Work required:
State how many lines of the records include the word "agent"; the reply is that number alone.

== Segment start ==

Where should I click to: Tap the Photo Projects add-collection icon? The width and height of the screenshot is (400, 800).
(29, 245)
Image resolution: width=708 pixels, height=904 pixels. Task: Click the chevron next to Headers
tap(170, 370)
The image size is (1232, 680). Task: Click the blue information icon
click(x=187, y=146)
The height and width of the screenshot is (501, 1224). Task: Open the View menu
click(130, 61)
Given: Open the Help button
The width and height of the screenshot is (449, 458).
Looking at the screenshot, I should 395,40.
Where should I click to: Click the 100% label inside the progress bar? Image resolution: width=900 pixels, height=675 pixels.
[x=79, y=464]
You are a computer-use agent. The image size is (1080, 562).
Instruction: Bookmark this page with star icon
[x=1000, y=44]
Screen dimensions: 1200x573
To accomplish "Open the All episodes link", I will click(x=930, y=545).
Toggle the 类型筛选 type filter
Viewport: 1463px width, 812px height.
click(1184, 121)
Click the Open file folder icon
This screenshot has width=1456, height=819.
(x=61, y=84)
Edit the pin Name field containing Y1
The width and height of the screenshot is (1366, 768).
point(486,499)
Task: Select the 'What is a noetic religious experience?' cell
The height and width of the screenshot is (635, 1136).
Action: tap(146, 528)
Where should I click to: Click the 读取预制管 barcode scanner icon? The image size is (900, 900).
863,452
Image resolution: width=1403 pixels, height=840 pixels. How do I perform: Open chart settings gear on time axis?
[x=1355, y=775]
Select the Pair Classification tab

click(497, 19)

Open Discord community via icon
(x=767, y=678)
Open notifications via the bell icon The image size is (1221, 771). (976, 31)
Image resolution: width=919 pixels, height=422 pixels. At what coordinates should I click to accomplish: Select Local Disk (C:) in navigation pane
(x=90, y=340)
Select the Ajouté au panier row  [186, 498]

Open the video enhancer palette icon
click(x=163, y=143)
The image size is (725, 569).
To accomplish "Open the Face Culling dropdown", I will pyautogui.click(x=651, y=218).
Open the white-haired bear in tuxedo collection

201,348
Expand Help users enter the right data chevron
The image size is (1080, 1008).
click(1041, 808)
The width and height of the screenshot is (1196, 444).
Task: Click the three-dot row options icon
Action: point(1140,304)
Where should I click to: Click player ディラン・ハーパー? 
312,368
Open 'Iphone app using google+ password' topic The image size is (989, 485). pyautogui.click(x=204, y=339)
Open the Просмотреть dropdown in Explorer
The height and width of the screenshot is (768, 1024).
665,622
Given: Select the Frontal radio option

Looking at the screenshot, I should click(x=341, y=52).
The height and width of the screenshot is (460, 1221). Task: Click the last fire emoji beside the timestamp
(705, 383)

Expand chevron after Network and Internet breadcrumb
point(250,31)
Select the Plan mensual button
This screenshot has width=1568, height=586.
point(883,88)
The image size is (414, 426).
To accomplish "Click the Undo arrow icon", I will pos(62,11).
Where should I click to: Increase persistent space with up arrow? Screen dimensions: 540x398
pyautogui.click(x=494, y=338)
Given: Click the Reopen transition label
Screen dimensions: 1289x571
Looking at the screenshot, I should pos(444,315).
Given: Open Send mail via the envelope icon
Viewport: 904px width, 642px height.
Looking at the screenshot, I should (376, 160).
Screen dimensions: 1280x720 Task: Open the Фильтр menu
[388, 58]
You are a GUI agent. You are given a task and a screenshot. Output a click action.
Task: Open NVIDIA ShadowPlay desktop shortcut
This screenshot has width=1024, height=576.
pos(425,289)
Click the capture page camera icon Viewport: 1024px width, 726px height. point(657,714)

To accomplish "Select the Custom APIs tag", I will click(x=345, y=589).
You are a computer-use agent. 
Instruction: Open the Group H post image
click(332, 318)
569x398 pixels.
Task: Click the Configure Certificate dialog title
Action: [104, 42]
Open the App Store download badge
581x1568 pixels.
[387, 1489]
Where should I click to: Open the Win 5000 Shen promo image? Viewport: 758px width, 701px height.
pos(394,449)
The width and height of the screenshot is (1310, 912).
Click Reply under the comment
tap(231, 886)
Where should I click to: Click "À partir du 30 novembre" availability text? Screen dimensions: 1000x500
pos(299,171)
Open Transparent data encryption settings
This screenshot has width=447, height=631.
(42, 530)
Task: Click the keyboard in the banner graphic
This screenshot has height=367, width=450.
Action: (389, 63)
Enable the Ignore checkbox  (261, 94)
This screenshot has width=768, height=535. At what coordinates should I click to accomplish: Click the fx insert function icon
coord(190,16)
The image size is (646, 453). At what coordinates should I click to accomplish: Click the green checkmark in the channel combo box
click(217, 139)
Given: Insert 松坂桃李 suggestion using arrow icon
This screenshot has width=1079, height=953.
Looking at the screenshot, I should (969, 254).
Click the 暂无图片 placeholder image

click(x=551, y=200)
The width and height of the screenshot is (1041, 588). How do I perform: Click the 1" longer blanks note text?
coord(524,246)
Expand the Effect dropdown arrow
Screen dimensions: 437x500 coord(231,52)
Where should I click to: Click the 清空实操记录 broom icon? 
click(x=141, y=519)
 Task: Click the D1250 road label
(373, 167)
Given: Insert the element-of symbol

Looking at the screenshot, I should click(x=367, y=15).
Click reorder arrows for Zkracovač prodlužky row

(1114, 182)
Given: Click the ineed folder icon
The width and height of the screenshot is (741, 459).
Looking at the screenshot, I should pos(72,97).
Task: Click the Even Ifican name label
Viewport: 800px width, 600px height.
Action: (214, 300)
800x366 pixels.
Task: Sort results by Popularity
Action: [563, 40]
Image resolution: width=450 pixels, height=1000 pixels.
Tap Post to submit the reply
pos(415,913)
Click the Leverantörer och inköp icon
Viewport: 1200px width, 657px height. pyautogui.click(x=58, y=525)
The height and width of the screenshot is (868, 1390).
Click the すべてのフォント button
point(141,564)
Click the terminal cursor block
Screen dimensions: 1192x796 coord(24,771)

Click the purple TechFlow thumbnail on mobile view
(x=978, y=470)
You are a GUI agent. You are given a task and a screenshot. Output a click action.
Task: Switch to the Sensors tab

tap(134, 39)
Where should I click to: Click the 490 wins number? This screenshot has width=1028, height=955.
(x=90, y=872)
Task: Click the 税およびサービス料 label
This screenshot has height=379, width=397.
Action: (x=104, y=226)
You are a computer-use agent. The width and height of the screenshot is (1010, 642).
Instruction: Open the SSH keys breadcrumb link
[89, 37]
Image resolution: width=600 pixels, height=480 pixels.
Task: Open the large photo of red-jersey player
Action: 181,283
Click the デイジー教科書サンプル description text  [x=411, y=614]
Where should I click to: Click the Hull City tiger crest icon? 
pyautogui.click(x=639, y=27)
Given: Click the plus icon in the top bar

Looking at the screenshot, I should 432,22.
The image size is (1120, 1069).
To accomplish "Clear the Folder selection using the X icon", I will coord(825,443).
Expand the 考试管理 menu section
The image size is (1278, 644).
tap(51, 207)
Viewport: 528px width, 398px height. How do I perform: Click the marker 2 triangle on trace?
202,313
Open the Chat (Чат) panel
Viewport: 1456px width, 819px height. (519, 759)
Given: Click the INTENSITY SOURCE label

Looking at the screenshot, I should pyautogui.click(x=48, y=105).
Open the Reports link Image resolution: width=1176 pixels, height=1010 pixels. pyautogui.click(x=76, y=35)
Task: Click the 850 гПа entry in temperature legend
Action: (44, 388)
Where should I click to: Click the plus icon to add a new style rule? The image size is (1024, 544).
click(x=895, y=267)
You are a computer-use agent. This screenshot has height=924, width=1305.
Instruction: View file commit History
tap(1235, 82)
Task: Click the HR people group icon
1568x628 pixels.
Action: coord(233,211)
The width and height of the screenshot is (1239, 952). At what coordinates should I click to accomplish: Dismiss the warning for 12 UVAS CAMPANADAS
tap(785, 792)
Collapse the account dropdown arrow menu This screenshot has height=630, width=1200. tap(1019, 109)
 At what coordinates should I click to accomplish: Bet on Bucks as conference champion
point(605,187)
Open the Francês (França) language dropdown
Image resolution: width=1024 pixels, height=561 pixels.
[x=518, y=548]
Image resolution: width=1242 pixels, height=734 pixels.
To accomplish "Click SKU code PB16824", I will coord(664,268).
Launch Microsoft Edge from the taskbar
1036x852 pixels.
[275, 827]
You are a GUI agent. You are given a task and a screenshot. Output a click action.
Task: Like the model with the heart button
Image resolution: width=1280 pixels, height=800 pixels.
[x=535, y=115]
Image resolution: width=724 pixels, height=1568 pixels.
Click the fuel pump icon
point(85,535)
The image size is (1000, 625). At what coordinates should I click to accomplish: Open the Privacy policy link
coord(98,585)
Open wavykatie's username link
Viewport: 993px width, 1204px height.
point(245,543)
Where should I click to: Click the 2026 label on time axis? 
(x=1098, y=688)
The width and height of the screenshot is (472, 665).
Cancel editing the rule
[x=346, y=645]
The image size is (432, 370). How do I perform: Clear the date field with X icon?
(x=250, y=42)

== Segment end ==

Answer area:
7